To do:
A - Set down the Windscale passage word for word, everything from "Gillams, J. L." down to "modernity of reactors.".
B - In the Windscale passage, how much uranium had to be bulldozed from the Pile 2 air duct in 1955 and 1956?
C - Which people are named in the Windscale passage?

Text under study:

*** Begin section ***

A couple of months after Windscale Pile 1, a plutonium producing military reactor in England, burst into flames, the powers to be needed to decide what to do with the identical Pile 2. Here we find an engineer at the Windscale factory pointing out a problem with restarting the shutdown pile:
In July, 1955, improved health physics surveys at Windscale showed an increasing particulate deposition in the Windscale area. Consultants were called in and this was traced to a large number of old uranium cartridges, some of them broken or punctured, which were lying in the air ducts or lodged on the arms of the scanner gear. Efforts were immediately made to clear out the air ducts at each scheduled shut-down. A particularly large quantity of cartridges (over a ton of uranium) had to be “bulldozed” from Pile 2 air duct in 1955 and 1956 by means of wire hawsers and shovels. This was an operation with which Tuohy was intimately concerned and he can speak to it in detail. The scanner gear was inspected as well as could be from the pile roof inspection holes and some badly damaged cartridges, all of early design, were dislodged. Blind spots will however remain until adequate gear to cover the whole discharge face is available.
Gillams, J. L. 1957. Gillams to Owen, Dec. 5, 1957. AB 9/372. National Archives, Kew, United Kingdom.
Like: we never knew that a full ton of uranium fuel is higgledy-piggledy throughout the squat structure and to try to extract it, we have to stick spades and hawsers (I had to look it up, it’s thick rope) into the deadly radioactive heart of the reactor! This certainly makes a mockery of the supposed precision and logic and modernity of reactors.
And note the presence of Tom Tuohy, the second-in-charge of all of Windscale, wielding spades. In late 1957, he will be back doing much the same, only this time the graphite, the very structure of the reactor, and the uranium will be burning.

*** End section ***

Dataset entries:

*** Begin section ***

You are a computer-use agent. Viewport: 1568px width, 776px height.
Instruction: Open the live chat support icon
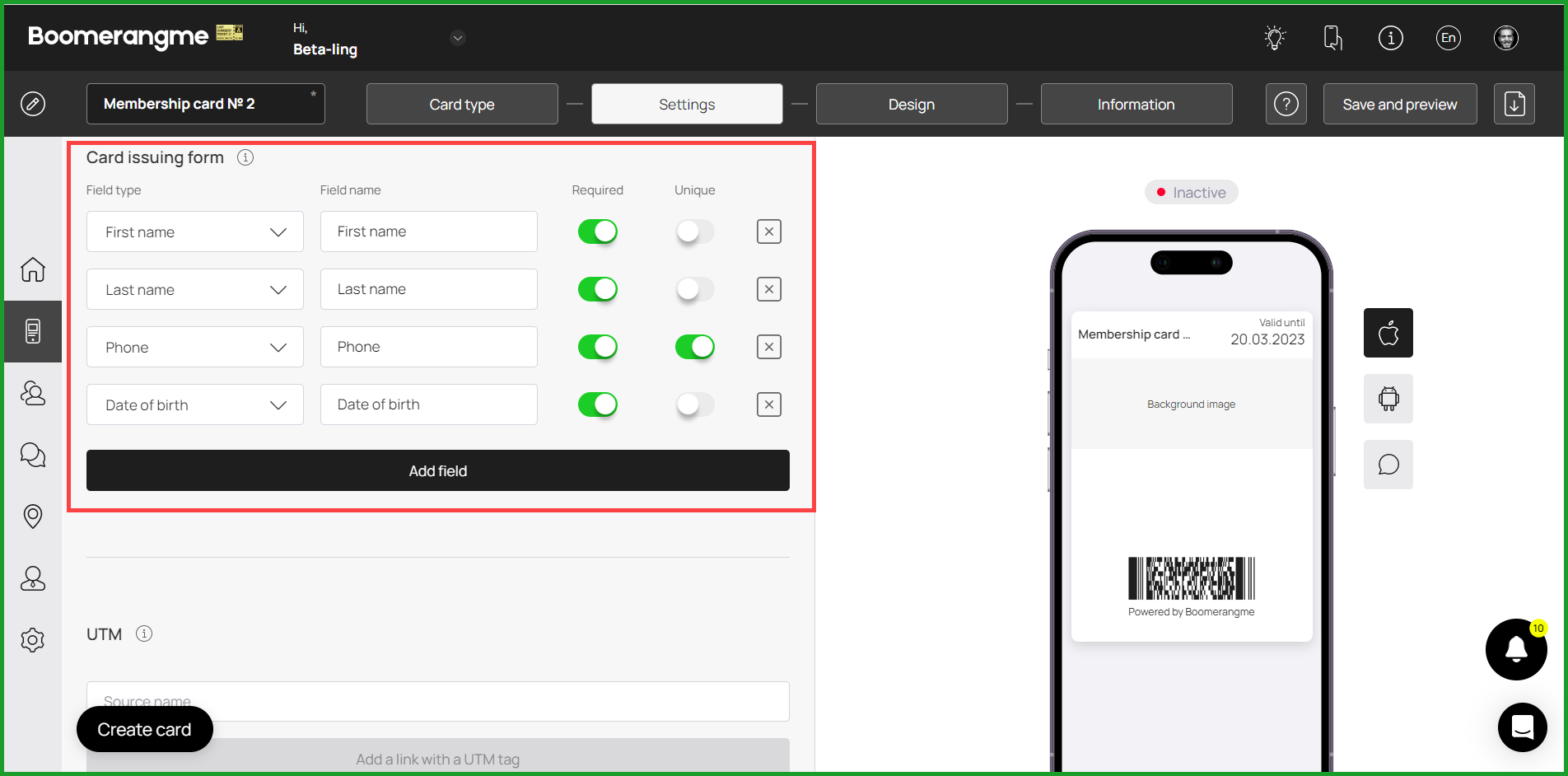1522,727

*** End section ***
*** Begin section ***

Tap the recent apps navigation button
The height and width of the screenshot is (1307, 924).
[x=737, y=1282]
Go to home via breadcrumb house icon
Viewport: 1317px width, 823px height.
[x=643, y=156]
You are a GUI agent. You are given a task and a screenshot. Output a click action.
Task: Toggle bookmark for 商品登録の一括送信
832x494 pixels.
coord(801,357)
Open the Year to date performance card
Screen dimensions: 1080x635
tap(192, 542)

*** End section ***

Solutions:
A -
Gillams, J. L. 1957. Gillams to Owen, Dec. 5, 1957. AB 9/372. National Archives, Kew, United Kingdom.
Like: we never knew that a full ton of uranium fuel is higgledy-piggledy throughout the squat structure and to try to extract it, we have to stick spades and hawsers (I had to look it up, it’s thick rope) into the deadly radioactive heart of the reactor! This certainly makes a mockery of the supposed precision and logic and modernity of reactors.

B - Over a ton of uranium.

C - Tom Tuohy, J. L. Gillams, Owen